A Road Trip Anniversary

Shortened week ahead. The last of our spring travels will find us driving to Nashville this Friday to visit our son. This Friday happens to be our 33rd wedding anniversary. The fact that we will be spending 9 and a half hours of the day in a car is instructive, in that it tells the story of how marriage works...sometimes romance takes a back seat to the love you have for your kids. Would I love to be spending that day holed up in some mountain getaway somewhere, snuggled up with this girl??

Absolutely. But, we haven't seen Patrick in several months now, and that just won't do. So, we will spend nine and a half hours of alone time in the car weaving in and out of the herd of long haul truckers who call highway 81 home. While we flirt with death in a fiery crash of twisted metal, we'll  reminisce about all of the amazing years of our marriage. We'll remember the poverty of 1989-1992, after we decided that Pam needed to be a stay-at-home Mom. I can still taste the beans and franks Friday night dinners. We'll remember the exotic trips I started to win once some success arrived, and how strange and wonderful it felt to be frolicking in the Cayman Islands without children. But eventually, for reasons that still remain unclear, we started bringing them along. Scottsdale, Arizona. Monterey, California. Hawaii. Carribean cruises. Disney World.
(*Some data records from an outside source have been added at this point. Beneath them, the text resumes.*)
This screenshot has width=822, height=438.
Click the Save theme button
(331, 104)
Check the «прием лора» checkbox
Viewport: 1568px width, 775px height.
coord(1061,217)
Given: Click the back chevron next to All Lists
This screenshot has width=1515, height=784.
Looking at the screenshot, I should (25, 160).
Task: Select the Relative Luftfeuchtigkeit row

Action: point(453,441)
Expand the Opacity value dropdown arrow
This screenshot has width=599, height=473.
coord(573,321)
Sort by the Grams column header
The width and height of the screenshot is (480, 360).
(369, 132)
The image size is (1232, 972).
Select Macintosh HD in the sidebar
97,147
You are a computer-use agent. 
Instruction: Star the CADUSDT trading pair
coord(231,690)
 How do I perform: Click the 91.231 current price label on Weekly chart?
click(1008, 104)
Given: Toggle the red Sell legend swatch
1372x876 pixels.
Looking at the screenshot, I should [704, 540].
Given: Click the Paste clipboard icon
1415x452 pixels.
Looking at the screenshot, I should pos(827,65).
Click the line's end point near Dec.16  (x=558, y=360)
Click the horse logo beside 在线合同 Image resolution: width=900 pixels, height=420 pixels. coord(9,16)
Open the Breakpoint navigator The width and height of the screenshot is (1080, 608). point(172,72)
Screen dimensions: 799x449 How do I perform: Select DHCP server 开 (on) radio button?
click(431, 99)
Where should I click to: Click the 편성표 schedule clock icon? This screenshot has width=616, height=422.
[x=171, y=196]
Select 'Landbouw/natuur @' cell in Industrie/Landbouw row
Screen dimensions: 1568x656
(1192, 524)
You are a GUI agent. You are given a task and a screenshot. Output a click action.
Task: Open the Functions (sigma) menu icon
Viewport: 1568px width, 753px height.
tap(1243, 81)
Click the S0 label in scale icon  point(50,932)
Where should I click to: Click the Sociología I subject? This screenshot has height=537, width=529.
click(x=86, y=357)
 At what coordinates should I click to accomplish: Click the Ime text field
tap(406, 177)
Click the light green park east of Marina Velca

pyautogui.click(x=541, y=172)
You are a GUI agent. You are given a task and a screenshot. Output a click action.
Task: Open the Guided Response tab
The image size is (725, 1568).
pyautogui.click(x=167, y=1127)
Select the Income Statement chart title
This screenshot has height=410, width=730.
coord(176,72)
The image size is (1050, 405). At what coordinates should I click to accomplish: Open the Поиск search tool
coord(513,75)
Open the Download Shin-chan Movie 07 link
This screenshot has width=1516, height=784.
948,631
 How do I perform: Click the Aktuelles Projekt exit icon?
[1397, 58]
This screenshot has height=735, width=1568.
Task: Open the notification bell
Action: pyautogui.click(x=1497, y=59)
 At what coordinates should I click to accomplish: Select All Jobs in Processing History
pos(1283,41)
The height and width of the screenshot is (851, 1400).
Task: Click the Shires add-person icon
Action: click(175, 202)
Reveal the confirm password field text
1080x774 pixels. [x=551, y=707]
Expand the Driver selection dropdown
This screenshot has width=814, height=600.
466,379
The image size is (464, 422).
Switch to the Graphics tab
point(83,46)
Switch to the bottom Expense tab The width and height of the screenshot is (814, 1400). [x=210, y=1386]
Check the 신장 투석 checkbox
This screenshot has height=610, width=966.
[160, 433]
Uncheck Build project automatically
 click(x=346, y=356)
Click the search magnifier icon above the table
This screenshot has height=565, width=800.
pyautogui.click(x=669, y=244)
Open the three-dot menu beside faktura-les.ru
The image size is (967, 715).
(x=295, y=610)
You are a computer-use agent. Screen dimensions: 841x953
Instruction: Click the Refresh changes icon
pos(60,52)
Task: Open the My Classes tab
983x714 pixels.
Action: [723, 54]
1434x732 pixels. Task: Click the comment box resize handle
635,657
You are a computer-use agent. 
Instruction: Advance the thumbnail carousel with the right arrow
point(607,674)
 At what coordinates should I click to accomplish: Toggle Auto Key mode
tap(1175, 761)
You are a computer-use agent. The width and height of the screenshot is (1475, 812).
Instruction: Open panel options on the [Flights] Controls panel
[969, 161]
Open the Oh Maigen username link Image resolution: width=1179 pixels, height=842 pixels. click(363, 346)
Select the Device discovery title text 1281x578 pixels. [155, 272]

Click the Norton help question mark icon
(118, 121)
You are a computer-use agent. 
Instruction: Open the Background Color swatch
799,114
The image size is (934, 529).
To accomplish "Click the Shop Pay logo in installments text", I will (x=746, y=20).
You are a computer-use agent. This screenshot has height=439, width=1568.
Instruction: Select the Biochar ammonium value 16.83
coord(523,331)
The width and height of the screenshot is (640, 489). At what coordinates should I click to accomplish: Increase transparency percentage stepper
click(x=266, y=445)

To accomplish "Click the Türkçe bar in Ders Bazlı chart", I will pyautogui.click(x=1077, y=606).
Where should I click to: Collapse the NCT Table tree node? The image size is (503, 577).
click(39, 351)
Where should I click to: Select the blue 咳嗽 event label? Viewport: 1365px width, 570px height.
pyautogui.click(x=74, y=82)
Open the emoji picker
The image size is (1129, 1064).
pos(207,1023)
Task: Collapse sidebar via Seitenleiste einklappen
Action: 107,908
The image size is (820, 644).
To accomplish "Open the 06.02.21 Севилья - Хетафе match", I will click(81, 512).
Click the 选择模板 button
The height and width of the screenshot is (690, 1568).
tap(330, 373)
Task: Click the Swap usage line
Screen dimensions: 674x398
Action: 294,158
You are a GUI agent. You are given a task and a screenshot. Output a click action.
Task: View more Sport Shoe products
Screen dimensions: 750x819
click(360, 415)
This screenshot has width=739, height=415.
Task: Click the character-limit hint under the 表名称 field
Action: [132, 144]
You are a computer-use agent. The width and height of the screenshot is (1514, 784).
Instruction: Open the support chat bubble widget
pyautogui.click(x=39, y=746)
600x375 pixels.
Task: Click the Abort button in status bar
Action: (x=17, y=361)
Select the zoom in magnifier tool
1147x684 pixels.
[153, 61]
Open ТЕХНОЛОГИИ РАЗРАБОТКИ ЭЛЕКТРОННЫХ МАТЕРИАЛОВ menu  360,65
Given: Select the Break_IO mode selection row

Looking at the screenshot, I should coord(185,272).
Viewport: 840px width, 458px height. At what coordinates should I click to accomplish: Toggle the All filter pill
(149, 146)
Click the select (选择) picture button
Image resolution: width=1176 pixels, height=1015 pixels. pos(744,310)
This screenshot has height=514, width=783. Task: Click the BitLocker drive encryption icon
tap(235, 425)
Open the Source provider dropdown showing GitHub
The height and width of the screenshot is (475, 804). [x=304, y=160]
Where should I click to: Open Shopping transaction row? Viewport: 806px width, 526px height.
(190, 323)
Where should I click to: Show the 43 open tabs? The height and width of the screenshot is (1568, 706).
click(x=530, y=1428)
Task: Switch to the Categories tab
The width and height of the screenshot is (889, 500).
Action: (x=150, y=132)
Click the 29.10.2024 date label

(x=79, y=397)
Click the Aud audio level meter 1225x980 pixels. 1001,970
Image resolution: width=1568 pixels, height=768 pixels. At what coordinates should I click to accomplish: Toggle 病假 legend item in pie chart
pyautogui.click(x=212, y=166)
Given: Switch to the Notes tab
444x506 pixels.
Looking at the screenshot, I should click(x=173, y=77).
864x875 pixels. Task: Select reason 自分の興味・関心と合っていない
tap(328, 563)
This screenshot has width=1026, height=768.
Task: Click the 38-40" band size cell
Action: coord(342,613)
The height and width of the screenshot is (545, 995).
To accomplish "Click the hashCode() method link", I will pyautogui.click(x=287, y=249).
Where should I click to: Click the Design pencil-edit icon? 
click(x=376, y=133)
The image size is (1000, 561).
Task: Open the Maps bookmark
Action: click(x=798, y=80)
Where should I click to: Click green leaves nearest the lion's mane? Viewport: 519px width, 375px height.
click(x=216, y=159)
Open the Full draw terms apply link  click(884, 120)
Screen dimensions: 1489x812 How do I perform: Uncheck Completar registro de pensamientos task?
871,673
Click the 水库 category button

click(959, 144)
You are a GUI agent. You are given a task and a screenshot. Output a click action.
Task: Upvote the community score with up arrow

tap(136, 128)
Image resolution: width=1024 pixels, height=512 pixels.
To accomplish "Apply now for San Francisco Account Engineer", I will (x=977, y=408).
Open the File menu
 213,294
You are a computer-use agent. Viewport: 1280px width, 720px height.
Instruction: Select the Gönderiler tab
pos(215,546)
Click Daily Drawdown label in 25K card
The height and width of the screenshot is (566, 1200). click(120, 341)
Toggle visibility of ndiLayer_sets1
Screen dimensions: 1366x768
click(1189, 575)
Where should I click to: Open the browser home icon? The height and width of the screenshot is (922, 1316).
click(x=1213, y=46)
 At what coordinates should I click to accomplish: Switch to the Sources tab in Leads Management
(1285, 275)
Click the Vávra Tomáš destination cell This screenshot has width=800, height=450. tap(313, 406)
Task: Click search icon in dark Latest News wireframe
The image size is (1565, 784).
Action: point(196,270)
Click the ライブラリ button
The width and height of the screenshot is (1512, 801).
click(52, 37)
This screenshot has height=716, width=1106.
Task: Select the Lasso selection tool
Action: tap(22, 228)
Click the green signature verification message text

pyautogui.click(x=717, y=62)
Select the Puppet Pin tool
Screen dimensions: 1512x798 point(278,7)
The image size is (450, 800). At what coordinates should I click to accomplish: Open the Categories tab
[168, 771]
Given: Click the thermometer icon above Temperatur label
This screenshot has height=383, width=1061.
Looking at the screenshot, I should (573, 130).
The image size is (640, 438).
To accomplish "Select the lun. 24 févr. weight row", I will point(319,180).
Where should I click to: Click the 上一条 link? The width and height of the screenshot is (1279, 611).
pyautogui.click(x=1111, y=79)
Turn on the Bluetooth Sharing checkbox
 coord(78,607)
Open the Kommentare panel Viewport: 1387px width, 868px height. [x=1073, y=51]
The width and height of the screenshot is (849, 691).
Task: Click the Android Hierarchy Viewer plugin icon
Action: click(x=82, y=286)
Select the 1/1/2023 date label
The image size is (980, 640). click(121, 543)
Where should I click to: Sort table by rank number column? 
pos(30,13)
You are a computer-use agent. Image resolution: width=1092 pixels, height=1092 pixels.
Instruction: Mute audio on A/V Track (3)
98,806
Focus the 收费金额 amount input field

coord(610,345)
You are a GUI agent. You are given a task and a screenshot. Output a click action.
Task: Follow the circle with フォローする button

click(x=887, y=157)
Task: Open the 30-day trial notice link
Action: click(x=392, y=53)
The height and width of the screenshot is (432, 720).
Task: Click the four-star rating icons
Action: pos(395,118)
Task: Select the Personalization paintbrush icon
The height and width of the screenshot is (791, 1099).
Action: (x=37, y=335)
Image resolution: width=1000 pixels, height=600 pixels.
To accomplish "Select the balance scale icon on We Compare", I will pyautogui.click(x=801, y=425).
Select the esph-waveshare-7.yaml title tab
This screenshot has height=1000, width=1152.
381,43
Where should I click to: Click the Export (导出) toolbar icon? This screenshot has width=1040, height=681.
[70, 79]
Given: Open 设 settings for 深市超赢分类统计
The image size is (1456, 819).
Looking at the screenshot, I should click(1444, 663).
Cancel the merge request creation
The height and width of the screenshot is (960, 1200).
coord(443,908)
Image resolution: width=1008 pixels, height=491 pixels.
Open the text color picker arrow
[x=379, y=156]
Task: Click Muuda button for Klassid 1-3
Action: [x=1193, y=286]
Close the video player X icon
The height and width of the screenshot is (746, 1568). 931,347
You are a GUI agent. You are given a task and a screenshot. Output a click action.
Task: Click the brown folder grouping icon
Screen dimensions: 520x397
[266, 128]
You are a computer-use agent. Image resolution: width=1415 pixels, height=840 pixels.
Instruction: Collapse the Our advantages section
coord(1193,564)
We'll recall the scrambled chaos of the youth group years, the roughly ten year run I spent teaching and volunteering in the youth ministry at Grove Avenue. Our weekends became overrun with hormone-ravaged teenagers descending upon our house like a plague of locusts, devouring everything in their path. There were lock-ins, retreats, and summer camps. It was exhausting...and a non-stop thrill. For Pam it was like being room mother to a hundred kids. For me, it was more like being a part time Dad, part time social worker, and full time Crazy uncle, all rolled up in one. I loved every one of those kids, even helped a few along the way. But, even though, technically speaking, I was the one in the youth group ministry, it would have been impossible without Pam. All the girls wanted to grow up to be like her, all of the boys wanted to marry someone like her. Like everything else worthwhile that's happened over the past 33 years, it was very much a team effort.

Then, suddenly, the kids grew up, went away to college, then became adults in the far off lands of South Carolina and Tennessee. We don't see them for long stretches of the year. We found ourselves alone in a house which just a few days before was teaming with adolescents. Now it was just us. The transition took about a month. After being sad and lonely for a bit, we suddenly realized that having survived 25 years of raising children, we had been rewarded with...freedom.

Part of that freedom is being free to forego a romantic anniversary getaway in favor of a weekend in Nashville with our youngest. Can't wait.